Subsequent to this, I had to further haemorrhagic bleeds and spoke to a GP at my surgery who said my dose of anti-haemorrhage medication was very low (I was not aware it was low – it was my prescription – 500mg tranexamic acid + 500 mg of mefenamic acid) and I could double the dose. She also said, I should have the coil put in again. I explained to her that the coil was very difficult to insert the first time due to the size and position of my most problematic fibroid which obstructs the cervix. Since the coil had been put in in June 2010, that same fibroid had increased in size by at least 2 cm and the possibility of reinsertion was not very likely (given that removal was very difficult – it is normally extremely easy) due to the obstruction of the cervix.

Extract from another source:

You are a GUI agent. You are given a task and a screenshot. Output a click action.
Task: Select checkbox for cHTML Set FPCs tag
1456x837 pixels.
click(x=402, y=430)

I also did not want to go through what I had just been through with the post-coil removal blood loss again as I am now aware that it is very uncertain whether the appointment due at the end of May would go ahead as it is ‘elective’.

I conducted a search of the internet for interventional radiologists outside of Sheffield and found someone in Birmingham who practiced both on the NHS and privately. The wait time for NHS treatment is 18 weeks and for private is immediate. The private clinic in which I will be treated offers an interest free credit system to pay.

Obviously, in the interest of patient safety, to close areas and decrease bed numbers because of norovirus is necessary. What could have been avoided for me and countless others I have spoken to in my role as a health services researcher conducted research of patient attitudes on hospital wards is clarification that a procedure date does not necessarily mean a person will be treated on that given date.

If I had understood this, I would not have had the coil removed until immediately prior to the procedure. A sentence such as (and highlighted): You are scheduled for what is termed an ‘elective procedure’ meaning the surgery is not considered a medical emergency. As such, medical emergencies can arise with other patients and may mean the intended date given in this letter might have to be moved. We hope this is not the case but understand that you will probably be organising time off work/child care/post-operation care and therefore some flexibility is important in your planning.

If such a sentence was included, it would be educative to a non-clinical person such as me and others in my position. Up-to-now, I was really unaware, had a family member book a flight for me and as mentioned, followed the pre-procedure treatment as requested with subsequent symptoms.

As it stands, I have struggled with massive blood loss since October 2010 which first prompted me to request referral to secondary care at that time.

My issue is with the communication and management of my referral and booking for procedure. All clinical dealings have been entirely satisfactory and I have every confidence in all the clinicians who have attended my case and would far prefer to be treated on the NHS rather than enter into debt as I feel obliged to do to be able to continue working (my GP offered to have me signed off work for 6 weeks leading up until the end of May and then the time off for recovery). I do not think this is a good use of tax-payers’ money.